Take the entries below and print only the lines from the one with "Task: Click the" through the one with "Click the Size column header", exactly as they stand, both ends included.

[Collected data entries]
○ ○ ○
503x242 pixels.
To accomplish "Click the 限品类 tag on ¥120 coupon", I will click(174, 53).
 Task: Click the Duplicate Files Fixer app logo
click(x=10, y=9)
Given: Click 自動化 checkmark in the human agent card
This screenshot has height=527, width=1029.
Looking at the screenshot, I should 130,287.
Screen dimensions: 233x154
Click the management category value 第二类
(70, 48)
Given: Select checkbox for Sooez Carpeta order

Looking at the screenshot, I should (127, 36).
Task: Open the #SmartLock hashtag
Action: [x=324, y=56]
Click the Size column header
○ ○ ○
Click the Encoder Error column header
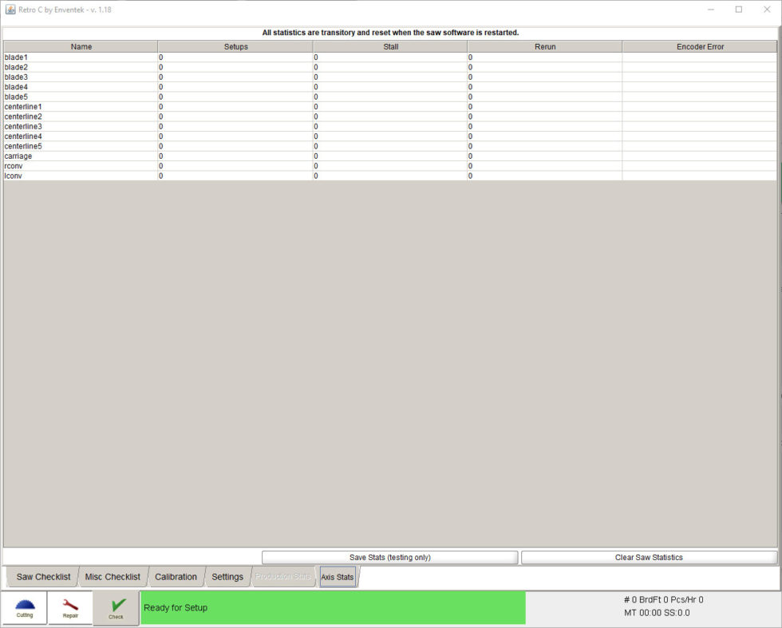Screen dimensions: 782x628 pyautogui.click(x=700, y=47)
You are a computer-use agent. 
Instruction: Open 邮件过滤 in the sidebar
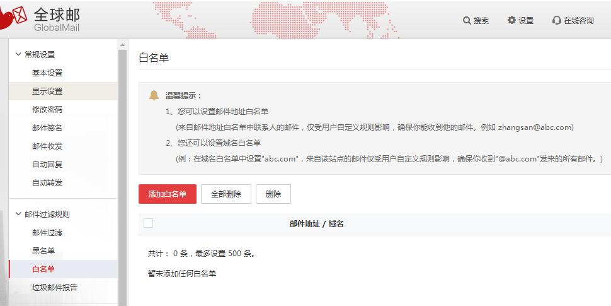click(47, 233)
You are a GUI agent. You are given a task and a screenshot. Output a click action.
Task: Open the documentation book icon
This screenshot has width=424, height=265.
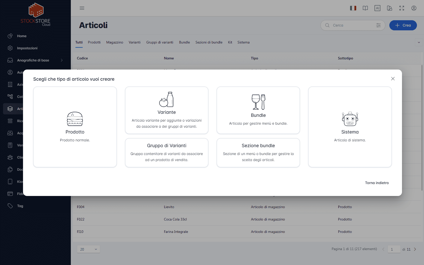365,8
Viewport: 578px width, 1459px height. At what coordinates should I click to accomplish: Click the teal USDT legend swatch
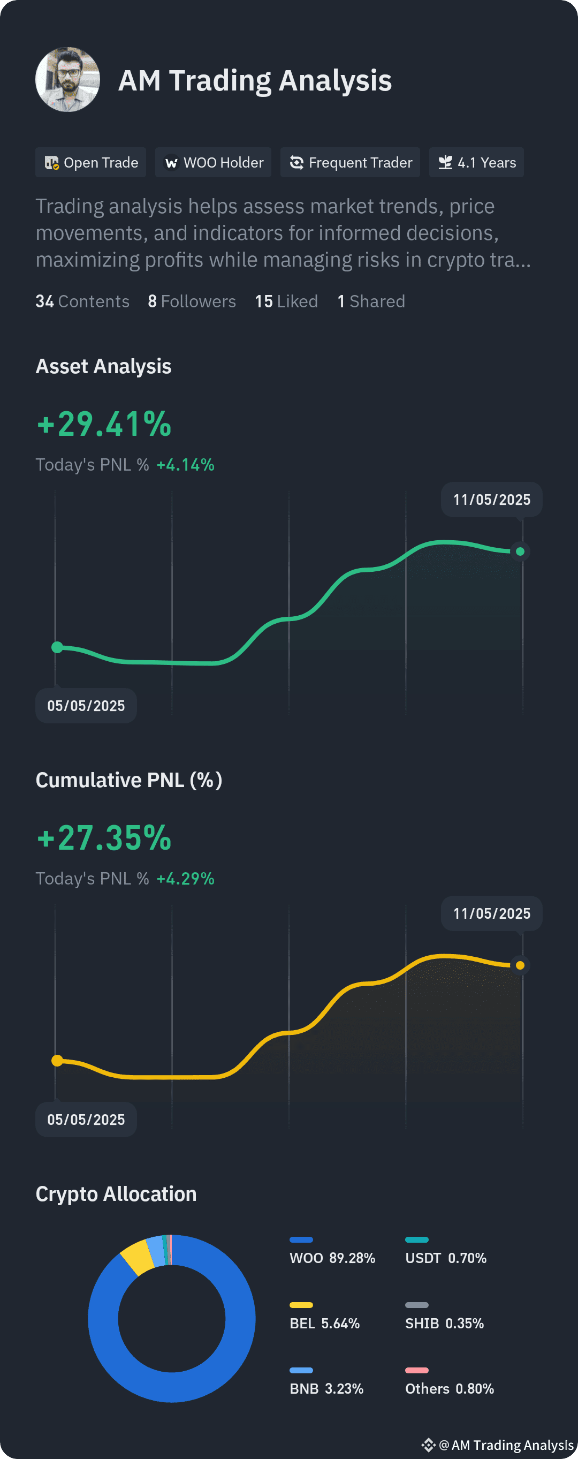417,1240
○ ○ ○
* _FINISHED EXERCISE_
 Task: Click the Duplicate Files Fixer app logo
click(x=10, y=9)
Given: Click 自動化 checkmark in the human agent card
This screenshot has height=527, width=1029.
Looking at the screenshot, I should 130,287.
Screen dimensions: 233x154
Click the management category value 第二类
(70, 48)
Given: Select checkbox for Sooez Carpeta order

Looking at the screenshot, I should (127, 36).
Task: Open the #SmartLock hashtag
Action: [x=324, y=56]
Click the Size column header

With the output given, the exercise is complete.